We are trying to extract comments from word document
we are having around 15 comments, in the document but we see only 8 comments using the below code, can someone correct the code to view all 15 comments
comment_nodes = doc.get_child_nodes(aw.NodeType.COMMENT, True)
comment_data = []
for node in comment_nodes:
comment = node.as_comment()
if comment is None:
continue
parent_para = comment.get_ancestor(aw.Paragraph)
if parent_para is None:
continue
@tesapsoe
Cause
It appears that your code is correctly attempting to extract comments from the Word document, but you are only retrieving a subset of the comments. This may occur if some comments are not directly associated with the main body of the document or if there are issues with how the comments are structured.
Solution
To ensure you retrieve all comments, you can simplify your code by directly collecting all comments without checking for their parent paragraphs. Here’s an updated version of your code that should help you extract all comments:
Code
# Assuming 'doc' is your Document object
comment_nodes = doc.get_child_nodes(aw.NodeType.COMMENT, True)
comment_data = []
for node in comment_nodes:
comment = node.as_comment()
if comment is not None:
comment_data.append({
'author': comment.get_author(),
'date': comment.get_date_time(),
'text': comment.to_string(aw.SaveFormat.TEXT)
})
# Print all comments
for comment in comment_data:
print(f"Author: {comment['author']}, Date: {comment['date']}, Comment: {comment['text']}")

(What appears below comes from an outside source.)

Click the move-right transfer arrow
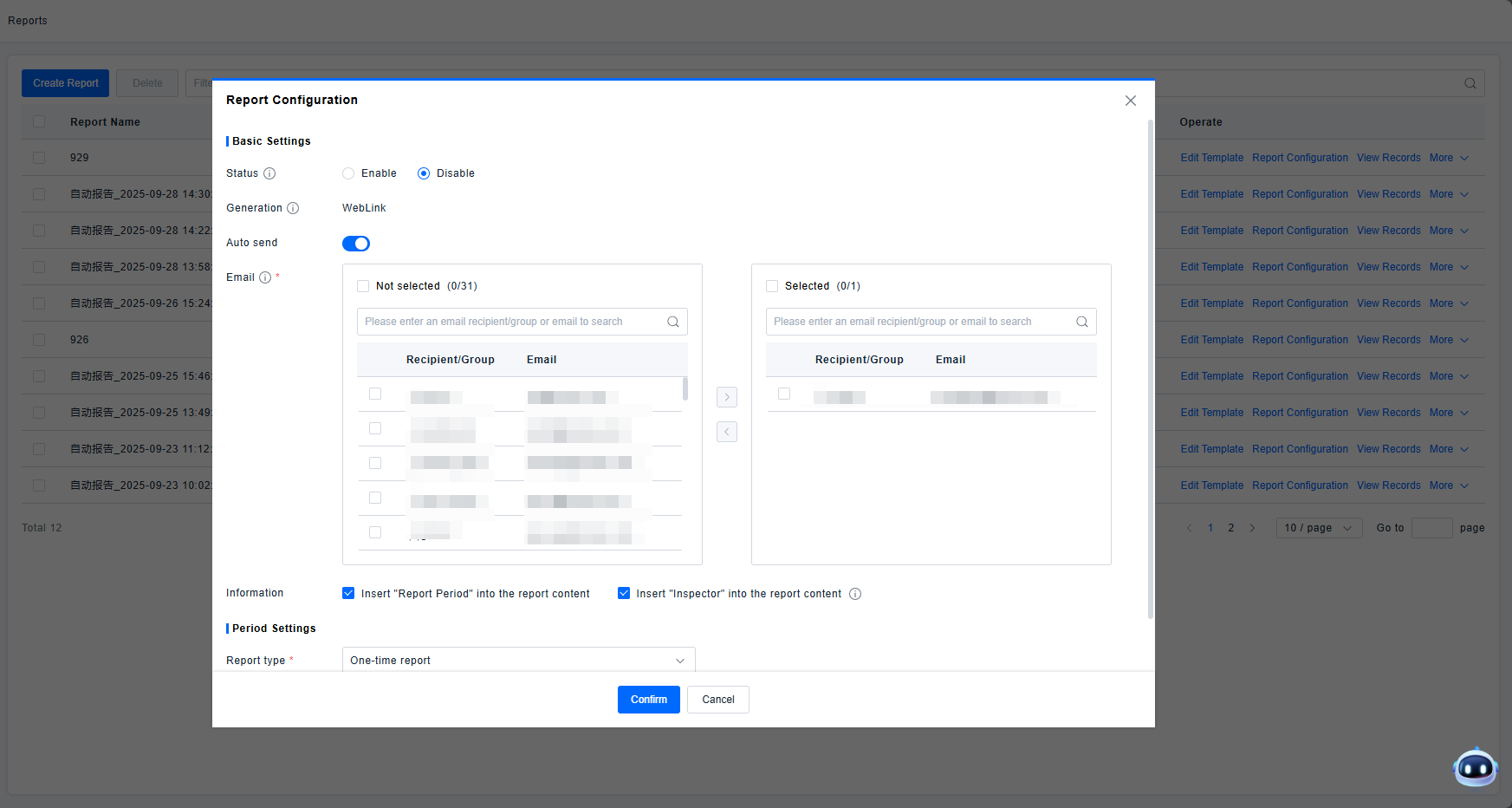This screenshot has width=1512, height=808. [x=727, y=397]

This code collects all comments without filtering based on their parent paragraphs, which should help you retrieve all 15 comments.
Next Steps
- Run the updated code to see if it retrieves all comments.
- If you still encounter issues, check if the comments are properly formatted in the Word document.
- Ensure that the document is not corrupted and that all comments are visible in the Word application.
Please proceed with these steps and let me know if you need further assistance!
thanks for the code,
we are looking comments along with the paragraph/s on to which comments are written
so we are looking for something of this sort
comments:comments_text
author:author_name
para:paragraph/s.text
@tesapsoe Could you please provide the input file you are using to process the comments?